Materials provided:
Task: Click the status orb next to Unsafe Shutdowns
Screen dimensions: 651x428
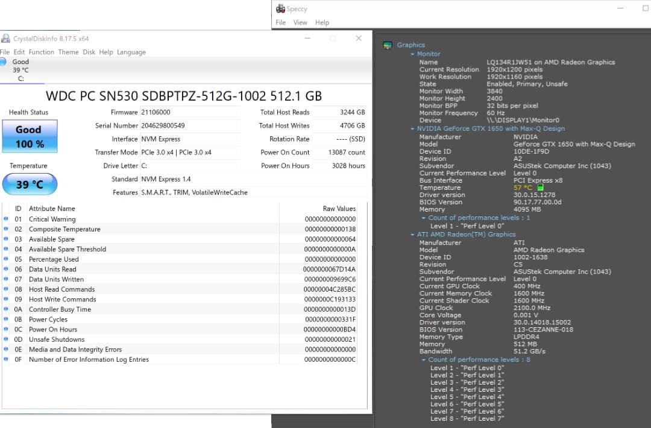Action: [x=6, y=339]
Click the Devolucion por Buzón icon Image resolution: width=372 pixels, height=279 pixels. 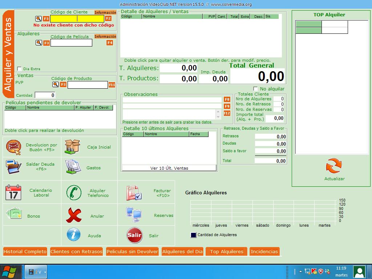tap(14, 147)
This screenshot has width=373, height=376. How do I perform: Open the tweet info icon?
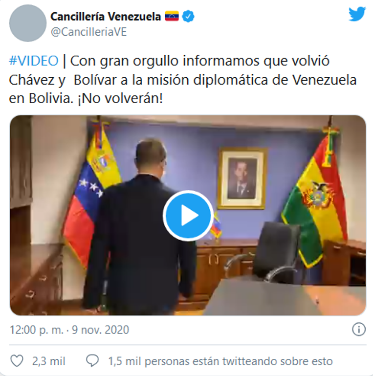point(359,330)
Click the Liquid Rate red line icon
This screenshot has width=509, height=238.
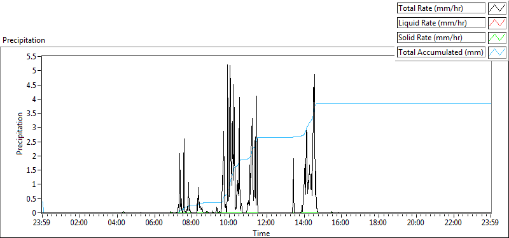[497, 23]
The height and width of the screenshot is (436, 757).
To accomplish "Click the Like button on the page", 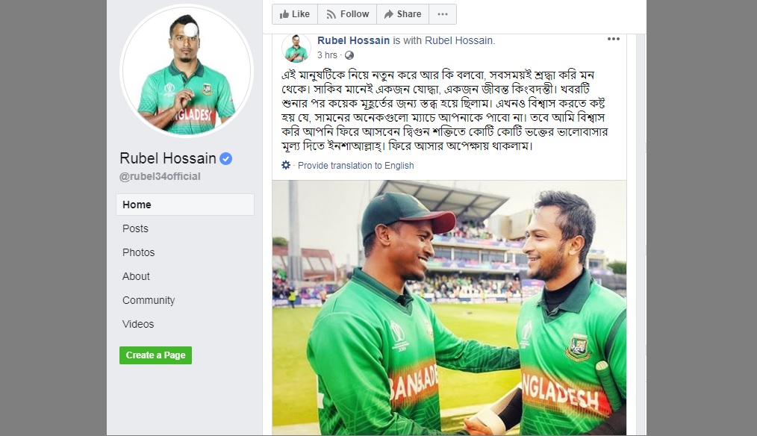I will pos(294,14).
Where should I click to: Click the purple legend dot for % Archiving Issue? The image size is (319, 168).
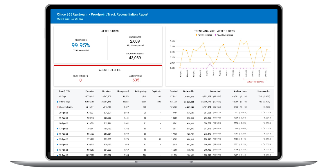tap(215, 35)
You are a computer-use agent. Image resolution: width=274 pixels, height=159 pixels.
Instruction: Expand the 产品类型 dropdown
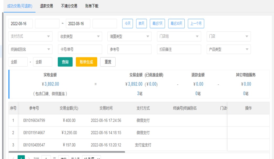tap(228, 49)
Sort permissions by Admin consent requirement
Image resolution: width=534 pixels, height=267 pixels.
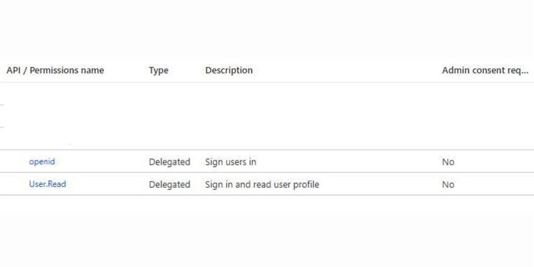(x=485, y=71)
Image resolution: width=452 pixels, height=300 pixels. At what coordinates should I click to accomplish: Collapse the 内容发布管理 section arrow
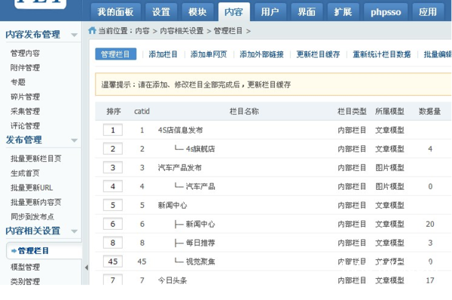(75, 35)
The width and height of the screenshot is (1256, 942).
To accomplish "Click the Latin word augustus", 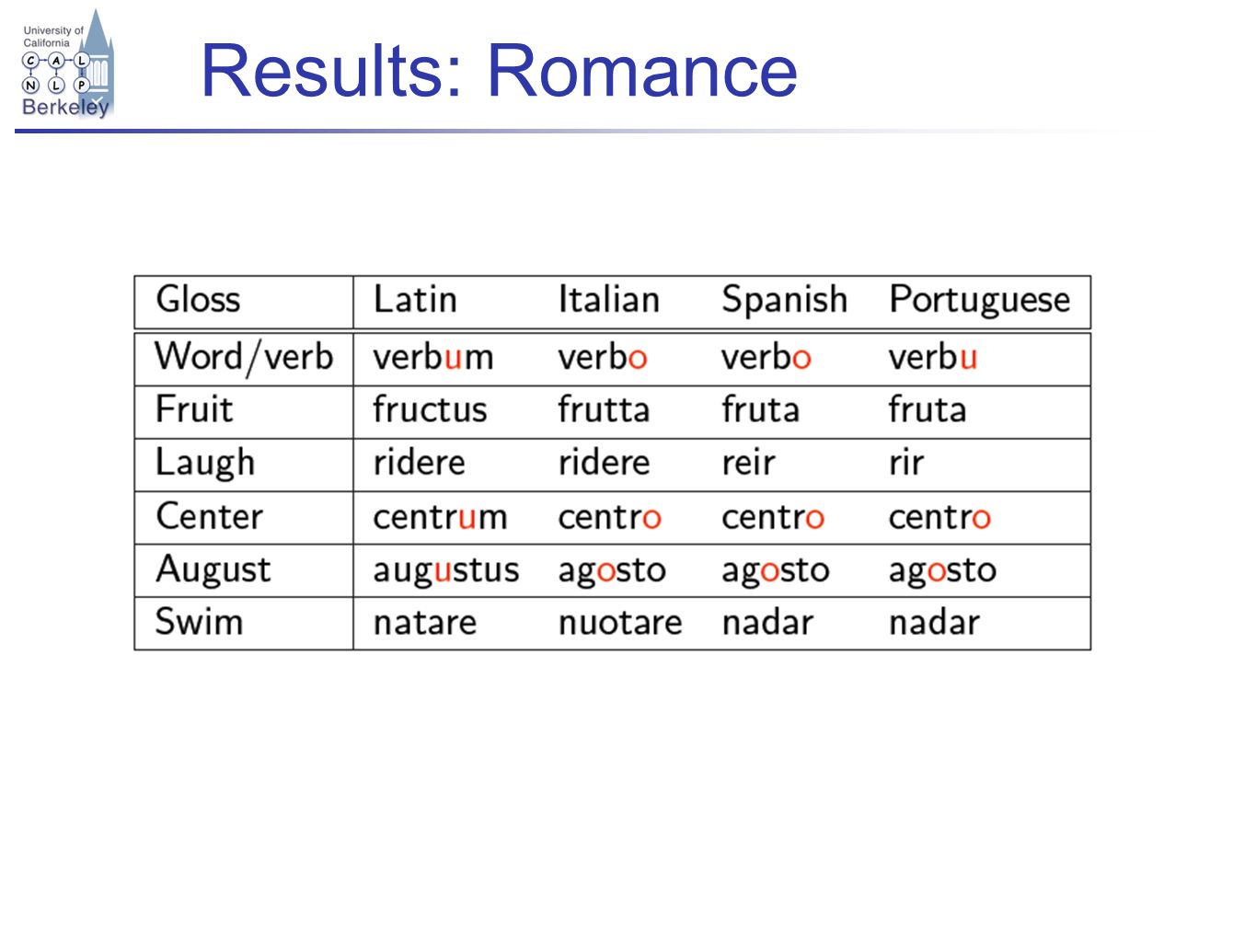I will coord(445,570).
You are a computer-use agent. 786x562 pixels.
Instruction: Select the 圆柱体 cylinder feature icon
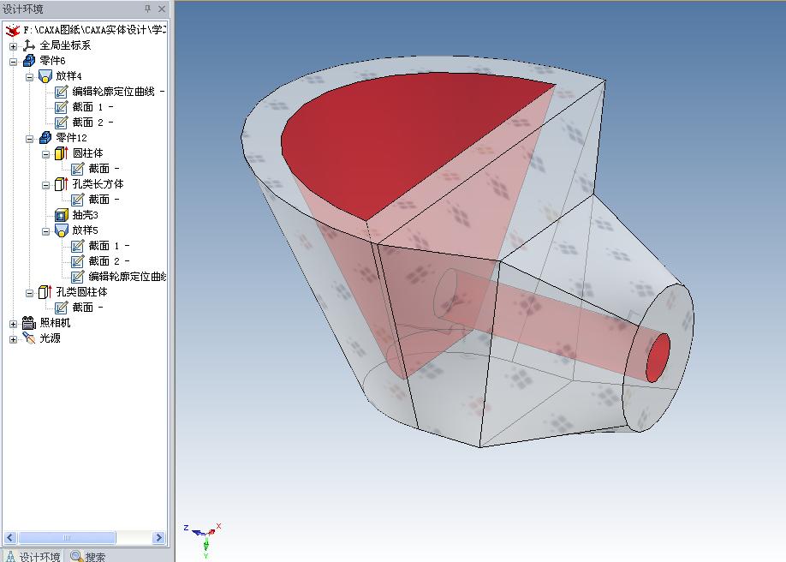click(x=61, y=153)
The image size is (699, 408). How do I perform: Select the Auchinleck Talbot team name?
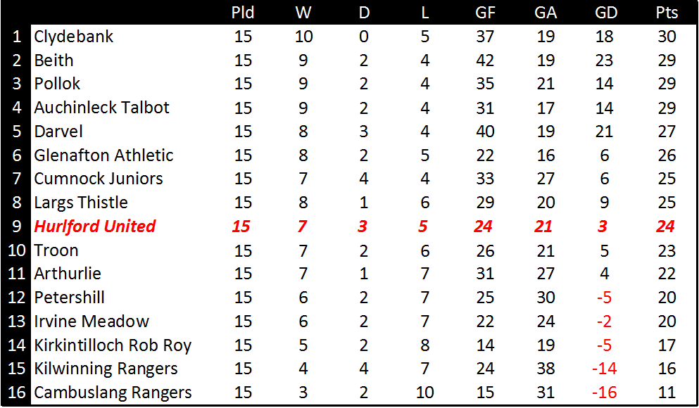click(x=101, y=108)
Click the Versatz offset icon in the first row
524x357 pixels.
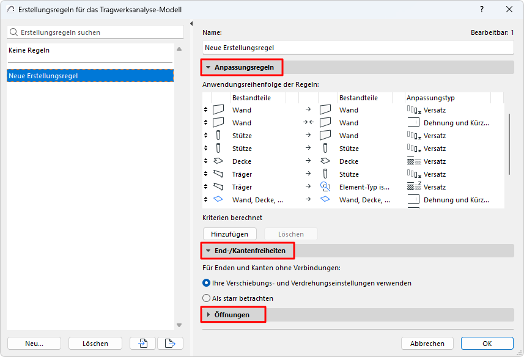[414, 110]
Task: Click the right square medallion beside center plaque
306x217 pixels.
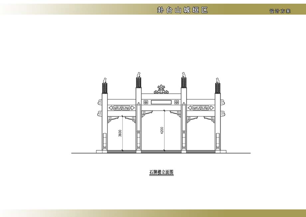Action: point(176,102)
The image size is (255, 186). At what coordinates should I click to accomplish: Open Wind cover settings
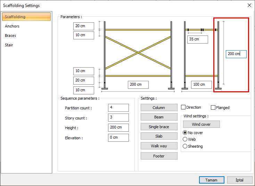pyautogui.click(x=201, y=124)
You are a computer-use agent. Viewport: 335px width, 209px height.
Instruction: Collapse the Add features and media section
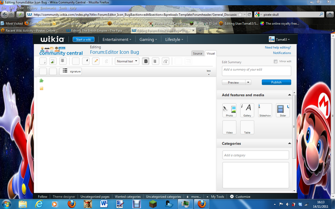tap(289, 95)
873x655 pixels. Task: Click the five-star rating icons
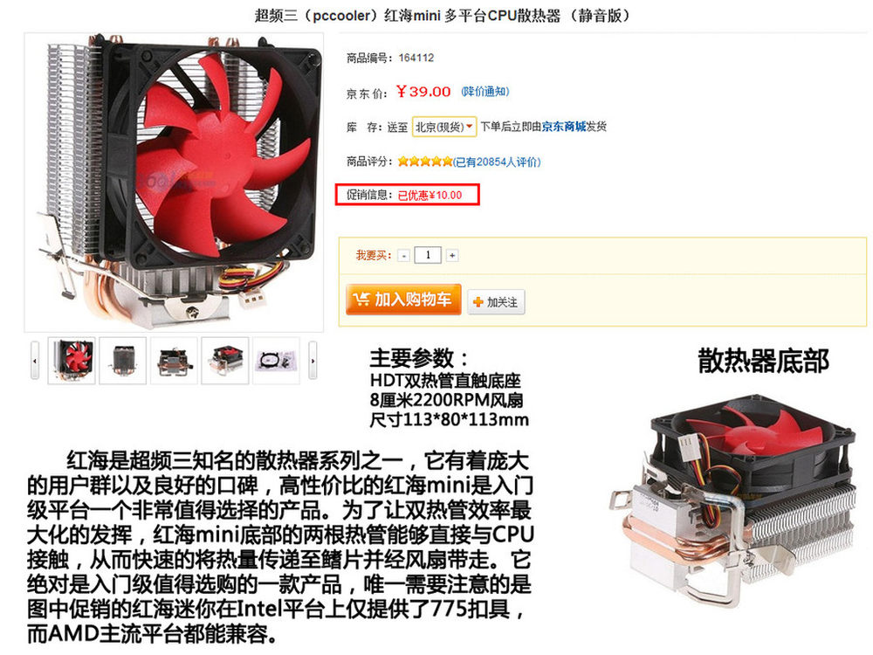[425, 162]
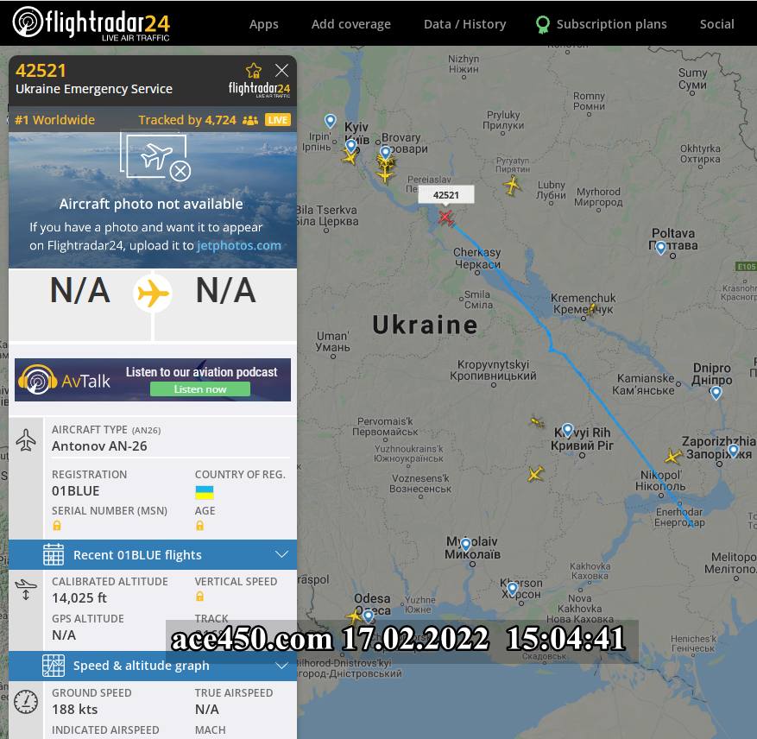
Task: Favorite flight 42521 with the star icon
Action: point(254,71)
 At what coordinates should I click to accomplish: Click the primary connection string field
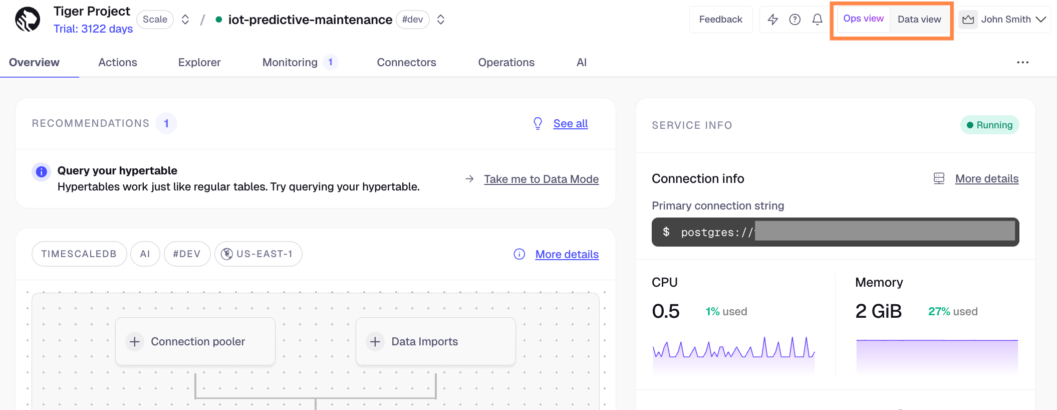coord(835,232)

Exercise goal: Check each line of the listing for "agent", and copy the ones that hold it.

Response to this exercise:
You are a computer-use agent. Image resolution: width=274 pixels, height=159 pixels.
You are a computer-use agent. 786x562 pixels.
You are a computer-use agent. Viewport: 335px width, 209px height.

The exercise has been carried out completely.